Parlare oggi del Carnevale come festa trasgressiva fa sorridere, in un mondo dove la trasgressione è all’ordine del giorno, ormai non ha più quei significati delle tradizioni popolari che hanno attraversato la storia dell’umanità, riducendola di fatto ad una festa retorica e banale come tante altre svuotata del suo valore simbolico.

Oggi questa festa si ricorda solo per i bambini che si travestono con le maschere per rappresentare quasi sempre i loro idoli nati dai cartoons o per gettare lungo le strade mucchi di coriandoli variopinti. In proposito, forse pochi sanno, che l’idea venne a due ingegneri piemontesi Enrico Mangili ed Ettore Fenderl nel 1875 di utilizzare i dischetti di scarto dei fogli bucati per le lettiere dei bachi di seta come elementi colorati da lanciare in sostituzione dei frutti del coriandolo – da cui prendono il nome –  usati fino ad allora.

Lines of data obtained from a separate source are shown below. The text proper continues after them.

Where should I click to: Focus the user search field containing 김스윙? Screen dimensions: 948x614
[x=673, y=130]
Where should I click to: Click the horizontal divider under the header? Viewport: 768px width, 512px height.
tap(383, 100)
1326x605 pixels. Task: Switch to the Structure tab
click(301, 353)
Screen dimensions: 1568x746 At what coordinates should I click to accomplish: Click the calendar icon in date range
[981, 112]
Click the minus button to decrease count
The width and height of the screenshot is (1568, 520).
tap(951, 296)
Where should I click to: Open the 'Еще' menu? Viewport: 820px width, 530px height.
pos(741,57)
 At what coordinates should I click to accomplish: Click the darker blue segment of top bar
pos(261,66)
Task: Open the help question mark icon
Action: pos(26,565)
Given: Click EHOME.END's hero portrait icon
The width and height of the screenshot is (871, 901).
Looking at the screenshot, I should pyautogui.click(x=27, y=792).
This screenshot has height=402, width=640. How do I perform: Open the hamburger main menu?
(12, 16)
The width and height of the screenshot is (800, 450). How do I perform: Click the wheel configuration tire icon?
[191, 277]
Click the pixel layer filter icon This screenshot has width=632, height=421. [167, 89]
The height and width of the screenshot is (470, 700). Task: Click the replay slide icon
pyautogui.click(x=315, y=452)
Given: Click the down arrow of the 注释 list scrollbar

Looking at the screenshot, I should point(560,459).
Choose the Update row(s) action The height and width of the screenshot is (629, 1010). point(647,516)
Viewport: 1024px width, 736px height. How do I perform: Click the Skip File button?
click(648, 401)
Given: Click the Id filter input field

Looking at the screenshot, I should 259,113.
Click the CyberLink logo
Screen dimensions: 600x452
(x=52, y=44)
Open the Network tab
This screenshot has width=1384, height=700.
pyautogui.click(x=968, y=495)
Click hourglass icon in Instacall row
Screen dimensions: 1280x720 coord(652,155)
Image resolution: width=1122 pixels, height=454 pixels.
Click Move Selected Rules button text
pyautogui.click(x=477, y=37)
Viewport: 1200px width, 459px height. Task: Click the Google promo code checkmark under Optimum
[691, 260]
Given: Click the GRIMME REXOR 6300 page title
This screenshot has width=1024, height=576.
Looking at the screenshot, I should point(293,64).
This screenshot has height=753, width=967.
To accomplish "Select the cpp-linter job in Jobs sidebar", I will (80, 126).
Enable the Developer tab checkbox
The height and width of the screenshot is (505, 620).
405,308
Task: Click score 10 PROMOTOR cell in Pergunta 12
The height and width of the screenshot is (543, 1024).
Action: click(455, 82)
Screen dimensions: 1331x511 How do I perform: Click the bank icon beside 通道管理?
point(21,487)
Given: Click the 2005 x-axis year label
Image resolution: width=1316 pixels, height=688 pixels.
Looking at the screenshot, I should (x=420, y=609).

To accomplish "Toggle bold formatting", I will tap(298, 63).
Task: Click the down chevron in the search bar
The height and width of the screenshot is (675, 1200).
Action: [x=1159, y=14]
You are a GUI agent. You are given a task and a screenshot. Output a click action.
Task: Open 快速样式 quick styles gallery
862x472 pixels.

Nasceva così, il business dei coriandoli.

Ma torniamo al significato del Carnevale scoprendo che, a parte il nome e alcune caratteristiche locali, è un periodo dell’anno che ritroviamo un po’ in tutto il mondo e a qualsiasi latitudine.

Da noi in Italia, ad esempio, l’origine si perde nella notte dei tempi arrivando agli albori dell’antica Roma con le feste dedicate al dio Saturno, i famosi saturnali, celebrati un po’ da tutti i poeti latini.

Era un periodo di festa non fine a se stessa come oggi, ma legata al rinnovamento simbolico della Natura. L’anno cominciava agli inizi di marzo in concomitanza con l’arrivo della primavera, un periodo di transizione dove il Caos sostituiva per un breve tempo l’ordine costituito delle cose, il Cosmo, e per esprimere questo movimento nacquero, tra l’altro, anche le sfilate dei carri allegorici che rappresentate inizialmente le forze del Caos che contrastavano la rinascita dell’universo, per poi trasformarsi, lungo il percorso, come portatori di ricchezza e di gioia. Non dimentichiamo che il dio Saturno rappresentava anche la famosa ‘Età dell’oro’.

Ogni nuovo anno è, per la cultura di ogni popolo, la ripetizione dell’evento cosmogonico così come i combattimenti rituali fra due figuranti, la presenza dei morti, fino ad arrivare alle le orge, sono tutti elementi che denotano la confusione che tra la fine dell’anno e l’attesa del nuovo anno si vive replicando i tempi mitici del passaggio come affermava lo storico delle religioni Mircea Eliade con “il mito dell’eterno ritorno”.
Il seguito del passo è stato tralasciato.